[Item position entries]
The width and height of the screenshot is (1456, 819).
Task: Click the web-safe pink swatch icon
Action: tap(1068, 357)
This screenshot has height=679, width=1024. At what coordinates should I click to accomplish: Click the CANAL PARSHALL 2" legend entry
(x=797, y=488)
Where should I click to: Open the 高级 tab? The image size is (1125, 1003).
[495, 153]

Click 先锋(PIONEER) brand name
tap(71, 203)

...

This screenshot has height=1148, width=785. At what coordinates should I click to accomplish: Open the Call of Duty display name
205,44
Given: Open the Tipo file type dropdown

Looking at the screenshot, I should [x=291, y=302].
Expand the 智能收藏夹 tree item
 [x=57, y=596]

* _REQUIRED TASK_
Lay out everything from the line containing "The width and" down to the line containing "tap(71, 203)" as a JSON list of strings, with one string per line and blank lines omitted.

* _FINISHED EXERCISE_
[
  "The width and height of the screenshot is (1456, 819).",
  "Task: Click the web-safe pink swatch icon",
  "Action: tap(1068, 357)",
  "This screenshot has height=679, width=1024. At what coordinates should I click to accomplish: Click the CANAL PARSHALL 2\" legend entry",
  "(x=797, y=488)",
  "Where should I click to: Open the 高级 tab? The image size is (1125, 1003).",
  "[495, 153]",
  "Click 先锋(PIONEER) brand name",
  "tap(71, 203)"
]